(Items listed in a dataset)
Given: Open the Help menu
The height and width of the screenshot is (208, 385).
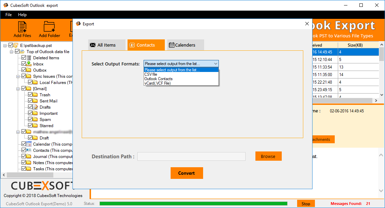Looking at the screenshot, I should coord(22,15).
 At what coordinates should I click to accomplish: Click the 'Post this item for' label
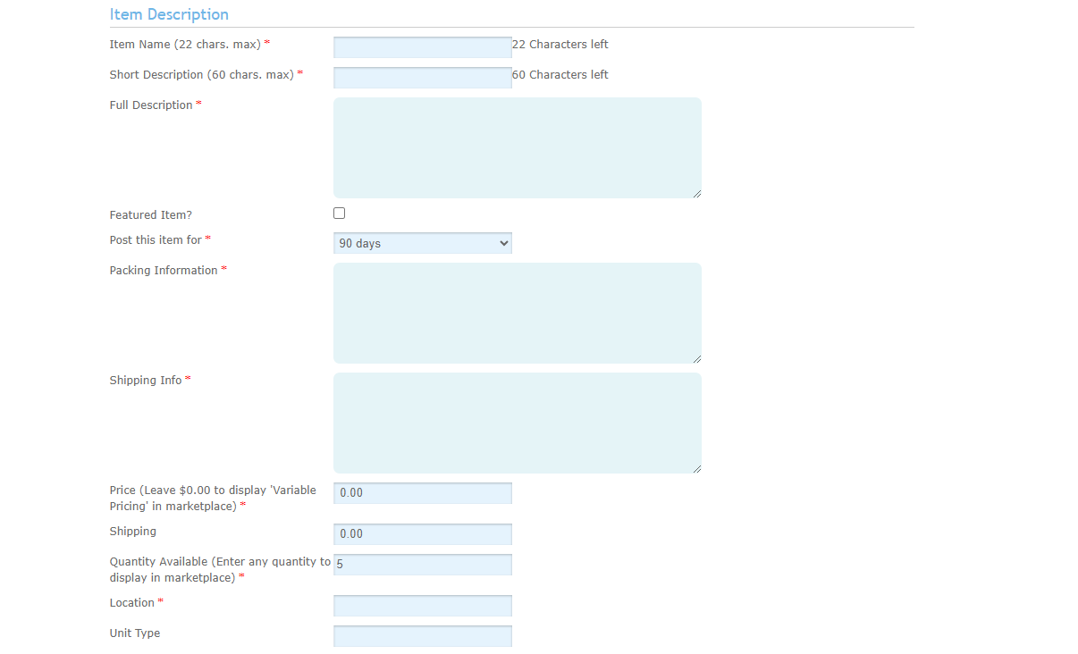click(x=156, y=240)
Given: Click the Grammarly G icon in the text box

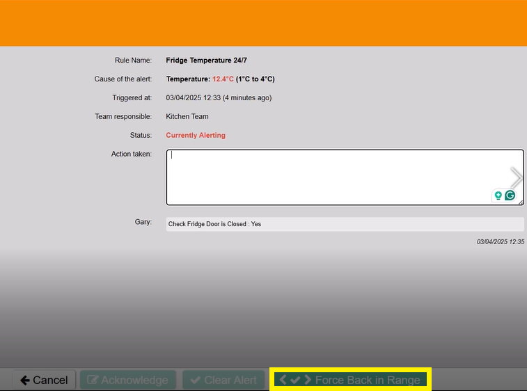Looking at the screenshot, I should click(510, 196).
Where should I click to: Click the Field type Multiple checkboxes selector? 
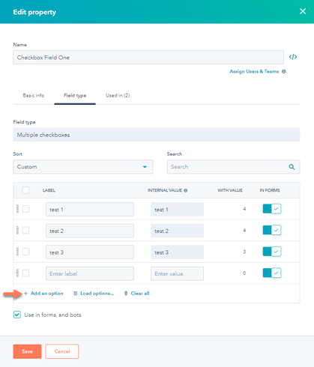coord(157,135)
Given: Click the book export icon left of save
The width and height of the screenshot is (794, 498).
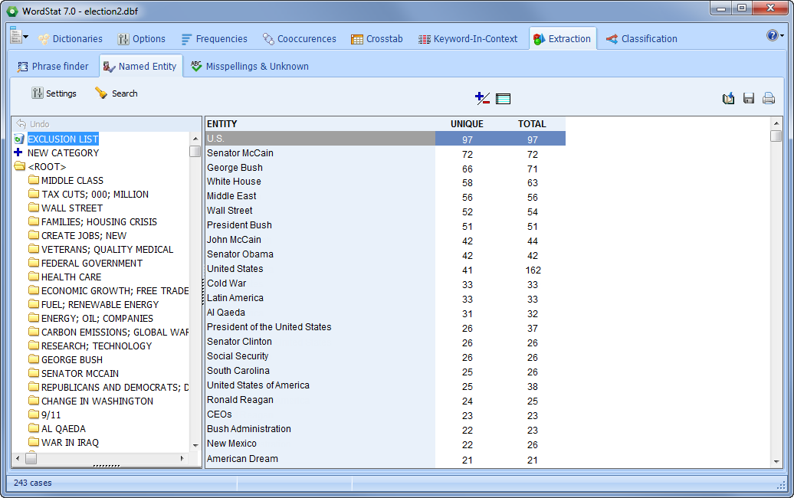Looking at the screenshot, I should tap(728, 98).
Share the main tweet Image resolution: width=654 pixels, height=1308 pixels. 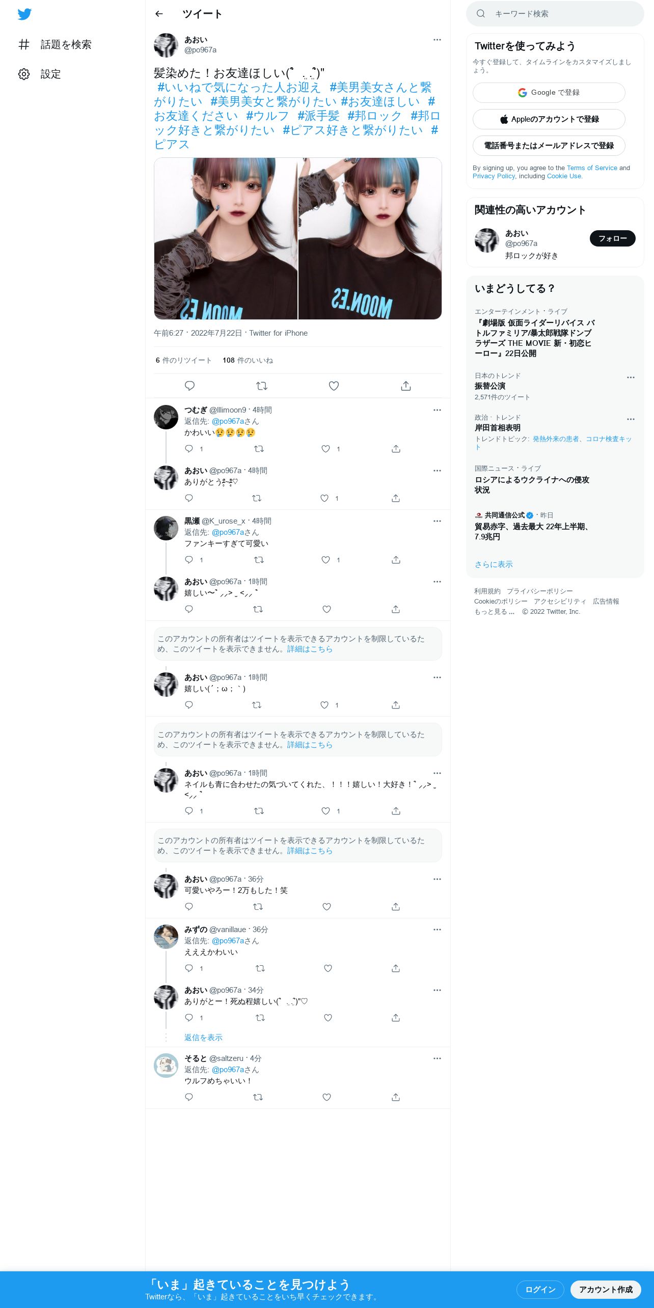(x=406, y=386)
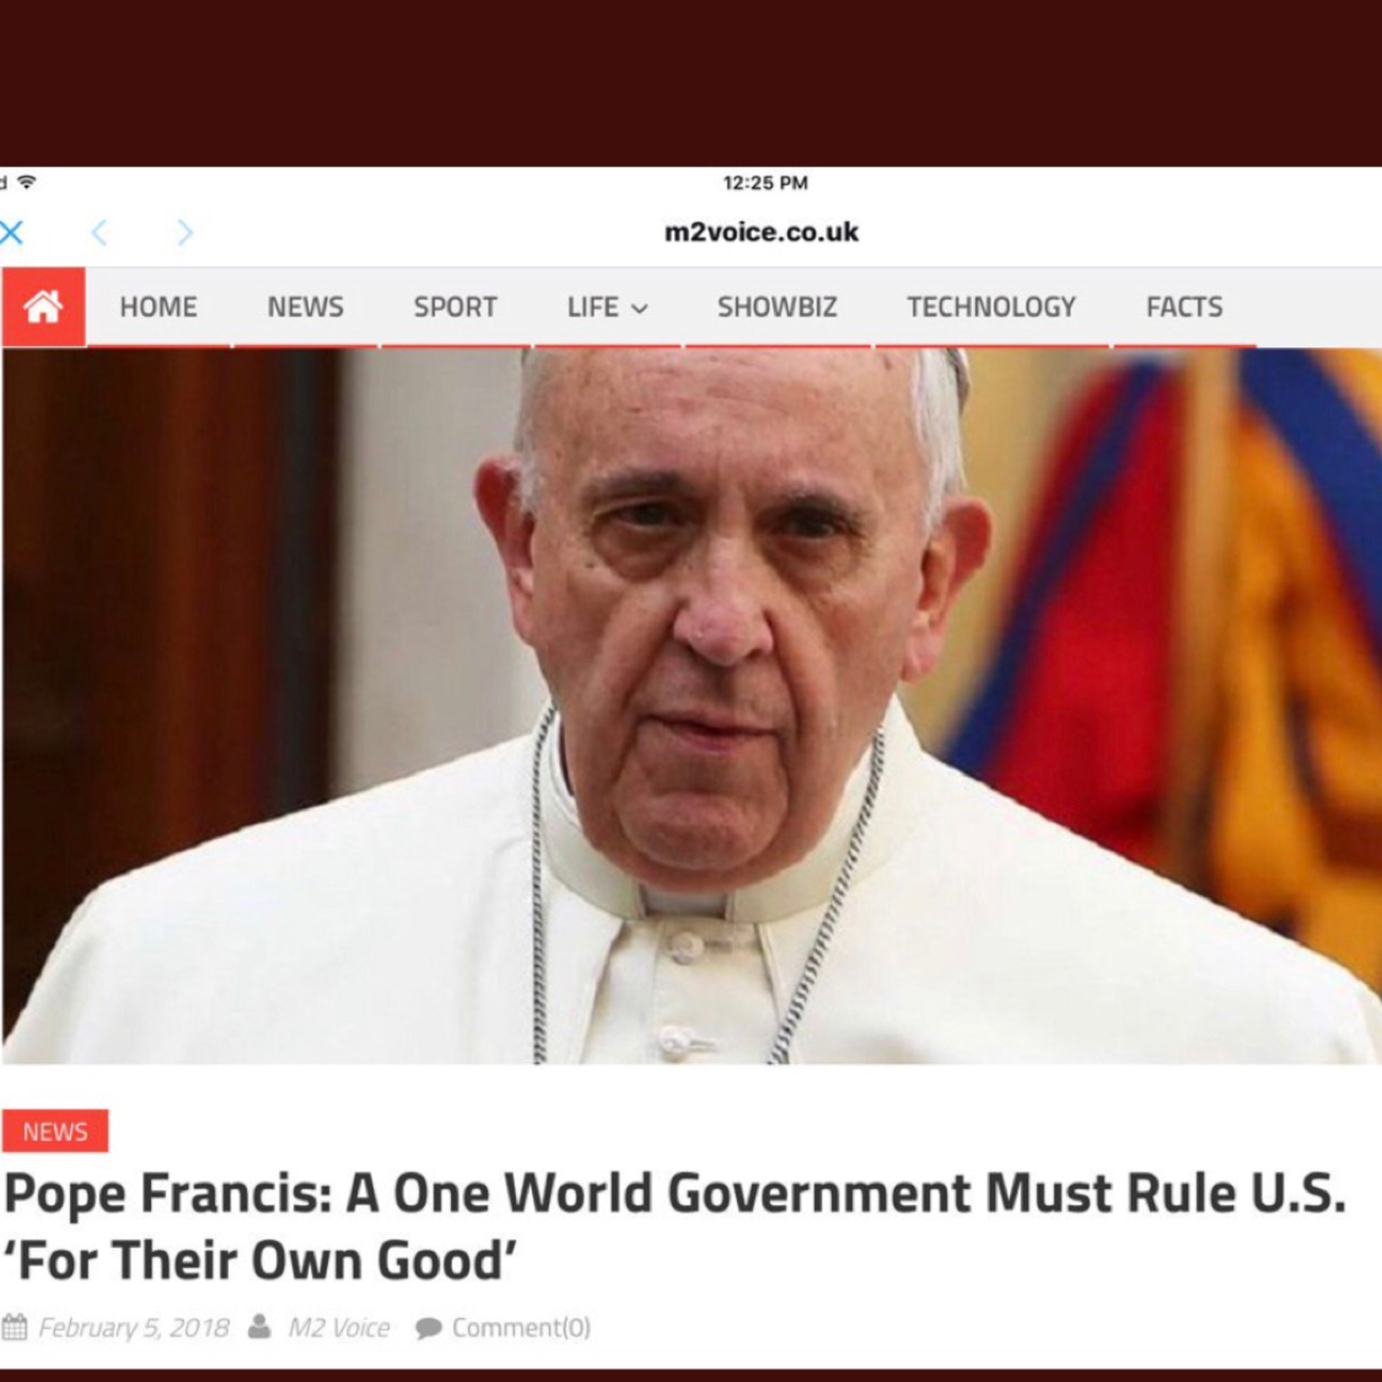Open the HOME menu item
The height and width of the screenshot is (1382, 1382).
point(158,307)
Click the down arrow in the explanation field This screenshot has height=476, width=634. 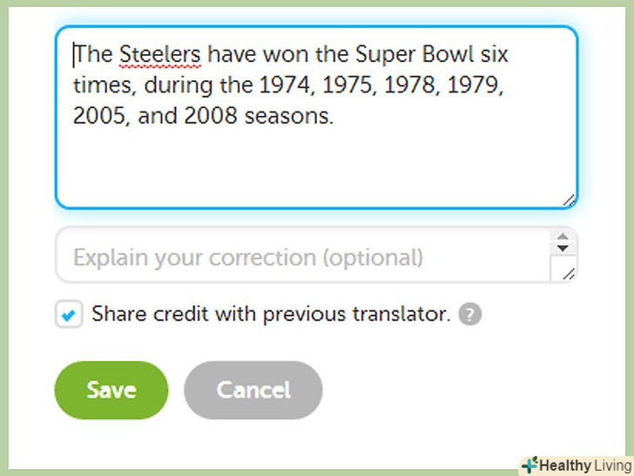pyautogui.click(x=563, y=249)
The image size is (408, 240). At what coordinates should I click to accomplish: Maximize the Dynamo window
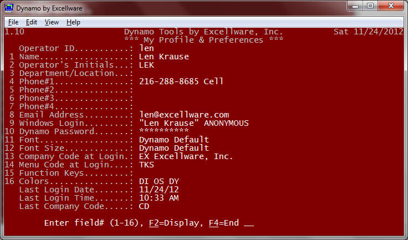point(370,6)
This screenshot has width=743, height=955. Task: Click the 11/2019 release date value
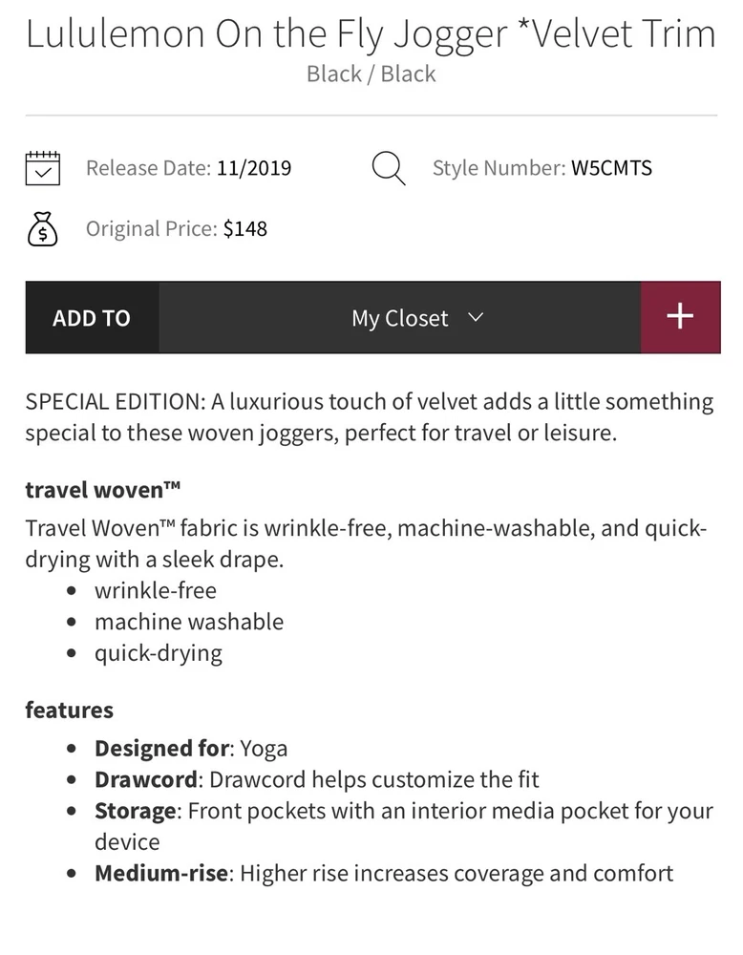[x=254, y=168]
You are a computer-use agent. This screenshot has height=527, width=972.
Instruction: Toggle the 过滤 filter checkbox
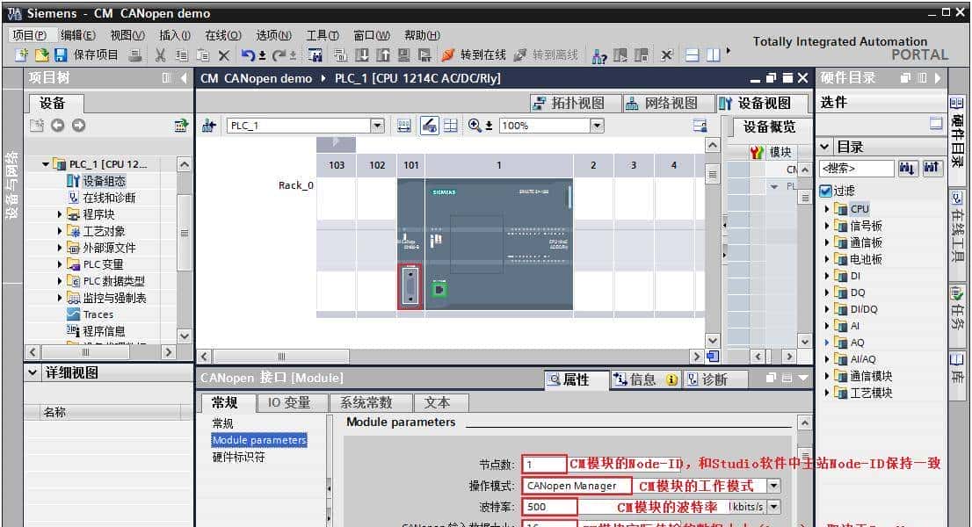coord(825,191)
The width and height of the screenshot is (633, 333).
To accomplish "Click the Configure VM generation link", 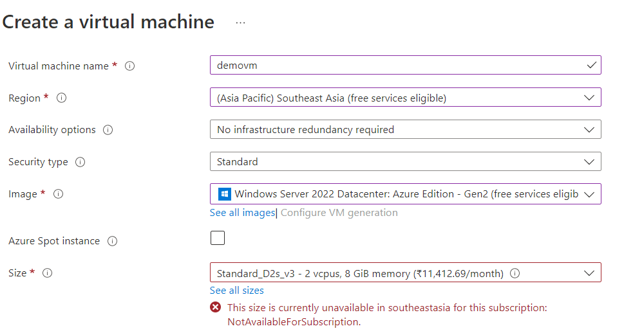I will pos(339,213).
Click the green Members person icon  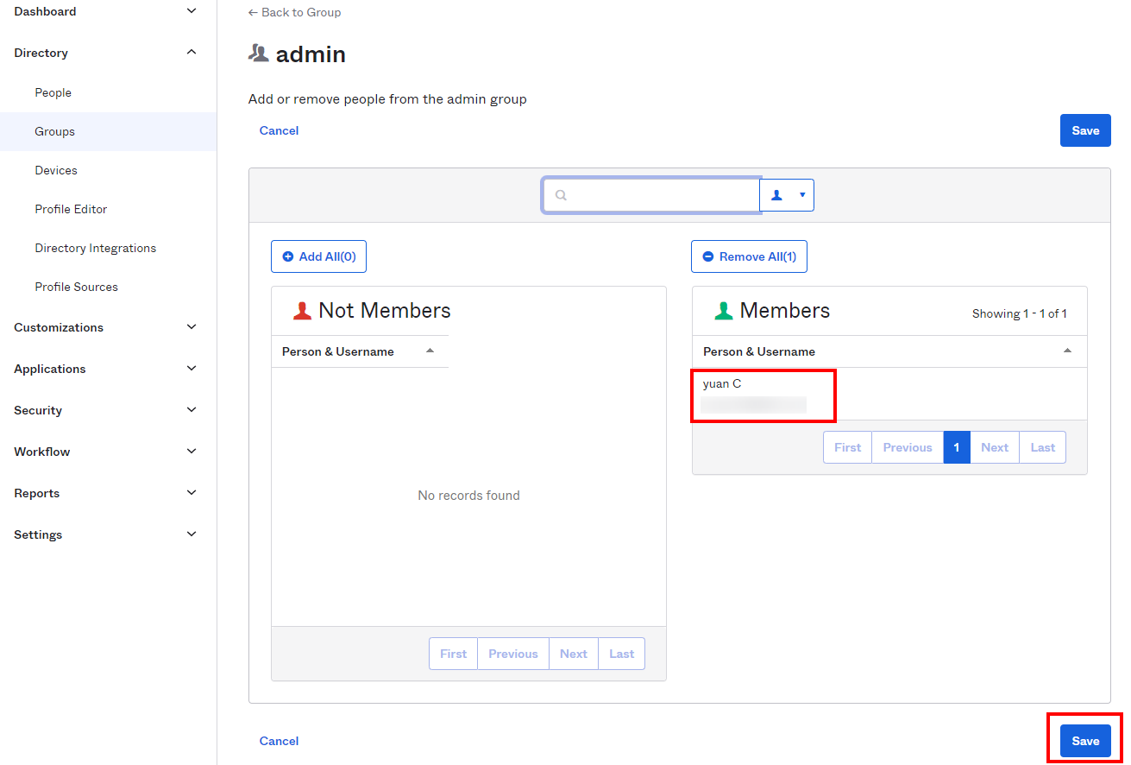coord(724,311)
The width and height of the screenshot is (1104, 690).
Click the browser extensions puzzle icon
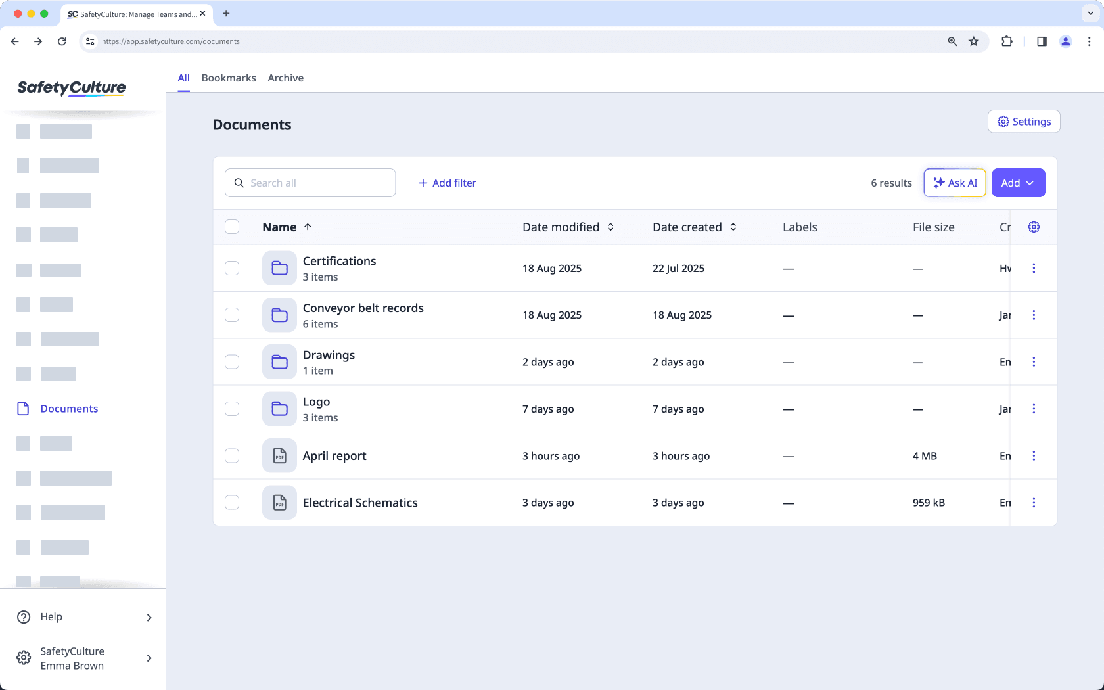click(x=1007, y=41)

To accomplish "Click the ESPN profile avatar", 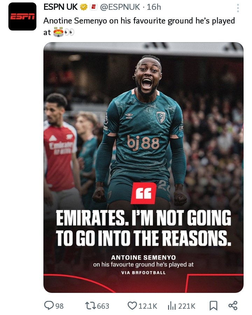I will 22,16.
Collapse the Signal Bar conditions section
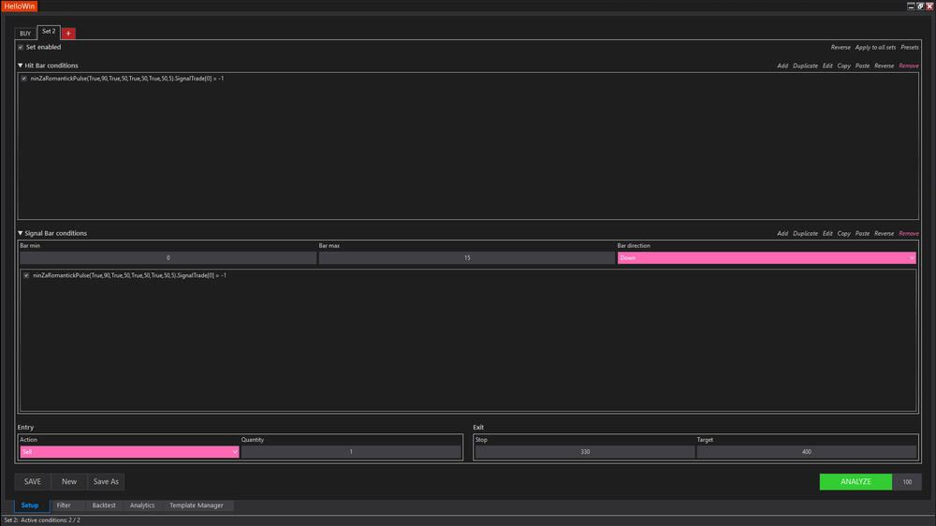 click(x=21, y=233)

» **Action item**: Take the entries above and copy exactly the lines starting at the one with "Given: Click the Grammarly" and ending at the one with "Given: Click the book"; nothing outside that span, and no pictures.

» **Completed task**:
Given: Click the Grammarly G icon in the text box

Looking at the screenshot, I should click(510, 196).
Where should I click to: Click the Field type Multiple checkboxes selector? 
coord(157,135)
Given: Click the book export icon left of save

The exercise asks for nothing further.